A Seleção Brasileira está fora da Copa do Mundo. Em uma atuação abaixo do esperado, o Brasil foi derrotado pela Noruega por 2 a 1, em partida disputada em Nova Jersey, nos Estados Unidos, e deu adeus à competição ainda nas oitavas de final.
A eliminação marca um momento histórico e negativo para o futebol brasileiro. O país não era eliminado em uma fase de oitavas de final de uma Copa do Mundo desde 1990, quando caiu diante da Itália. Desde então, a Seleção sempre conseguiu avançar além dessa etapa nas edições em que disputou.
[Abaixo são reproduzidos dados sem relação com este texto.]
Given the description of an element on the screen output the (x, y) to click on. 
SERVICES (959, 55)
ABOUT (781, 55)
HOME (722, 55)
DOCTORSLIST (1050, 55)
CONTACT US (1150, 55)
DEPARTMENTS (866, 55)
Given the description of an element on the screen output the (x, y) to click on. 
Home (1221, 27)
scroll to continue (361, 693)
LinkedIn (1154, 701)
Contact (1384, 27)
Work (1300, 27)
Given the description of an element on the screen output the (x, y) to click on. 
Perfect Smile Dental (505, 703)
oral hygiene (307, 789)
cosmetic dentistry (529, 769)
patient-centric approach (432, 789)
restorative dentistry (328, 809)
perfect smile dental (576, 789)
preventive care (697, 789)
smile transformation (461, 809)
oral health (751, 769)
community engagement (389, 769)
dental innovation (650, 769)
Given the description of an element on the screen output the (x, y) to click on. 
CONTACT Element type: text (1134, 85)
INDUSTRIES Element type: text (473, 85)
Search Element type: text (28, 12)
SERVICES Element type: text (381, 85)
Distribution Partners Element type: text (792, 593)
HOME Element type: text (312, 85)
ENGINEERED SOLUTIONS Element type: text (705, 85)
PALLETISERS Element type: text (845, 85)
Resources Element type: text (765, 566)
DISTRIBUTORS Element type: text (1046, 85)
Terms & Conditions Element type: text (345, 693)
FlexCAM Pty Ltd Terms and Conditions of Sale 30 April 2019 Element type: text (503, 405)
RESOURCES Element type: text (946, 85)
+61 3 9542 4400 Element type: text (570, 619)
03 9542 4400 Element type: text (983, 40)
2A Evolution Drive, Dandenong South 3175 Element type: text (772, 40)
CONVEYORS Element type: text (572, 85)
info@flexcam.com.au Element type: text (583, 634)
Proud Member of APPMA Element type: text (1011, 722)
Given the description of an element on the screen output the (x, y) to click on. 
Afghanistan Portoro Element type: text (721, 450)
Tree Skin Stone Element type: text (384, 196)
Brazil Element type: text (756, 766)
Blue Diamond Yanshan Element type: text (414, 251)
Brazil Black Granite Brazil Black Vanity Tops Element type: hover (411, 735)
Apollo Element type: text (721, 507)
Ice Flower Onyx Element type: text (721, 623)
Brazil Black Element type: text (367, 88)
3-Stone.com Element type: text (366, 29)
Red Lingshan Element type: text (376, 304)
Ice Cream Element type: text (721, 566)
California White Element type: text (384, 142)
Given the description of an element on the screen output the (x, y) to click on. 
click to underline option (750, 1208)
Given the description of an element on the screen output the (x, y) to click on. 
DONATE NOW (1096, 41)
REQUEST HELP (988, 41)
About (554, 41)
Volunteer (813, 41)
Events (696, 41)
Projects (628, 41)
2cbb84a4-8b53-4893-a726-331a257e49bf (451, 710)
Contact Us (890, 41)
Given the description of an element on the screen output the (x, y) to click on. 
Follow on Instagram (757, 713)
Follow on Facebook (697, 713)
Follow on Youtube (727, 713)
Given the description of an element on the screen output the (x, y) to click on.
O grande nome da partida foi o atacante Erling Haaland, que marcou os dois gols da vitória norueguesa. O primeiro saiu após bela jogada de Schjelderup pela ponta esquerda. O meia fez um cruzamento preciso para a área, onde Haaland venceu a disputa aérea com Gabriel Magalhães e cabeceou sem chances para o goleiro Alisson, abrindo o placar.
Na segunda etapa, Haaland voltou a mostrar sua qualidade. O camisa 9 recebeu a bola na entrada da área e acertou um forte chute no canto esquerdo de Alisson, ampliando a vantagem e deixando a Noruega muito perto da classificação.
O Brasil ainda teve a chance de reagir, mas desperdiçou um pênalti em momento importante da partida, o que aumentou a frustração da equipe e da torcida. Já no fim do jogo, Neymar converteu uma cobrança de pênalti e diminuiu o placar para 2 a 1, mas o gol saiu tarde demais para evitar a eliminação.
Sem criatividade no setor ofensivo e encontrando dificuldades para furar a sólida defesa adversária, o Brasil pouco ameaçou durante a partida e não conseguiu reagir diante da eficiência da equipe europeia.
O resultado também mantém um retrospecto que segue desfavorável para a Seleção Brasileira diante da Noruega. Em todos os confrontos entre as duas seleções, o Brasil jamais conseguiu vencer: foram derrotas e empates, consolidando um verdadeiro tabu favorável aos noruegueses.
Com a classificação, a Noruega avança às quartas de final e confirma seu crescimento no cenário internacional, impulsionada pelo talento e pelo faro de gol de Erling Haaland. Já o Brasil deixa a competição de forma precoce, aumentando a pressão sobre a comissão técnica e levantando questionamentos sobre o futuro da equipe para os próximos ciclos.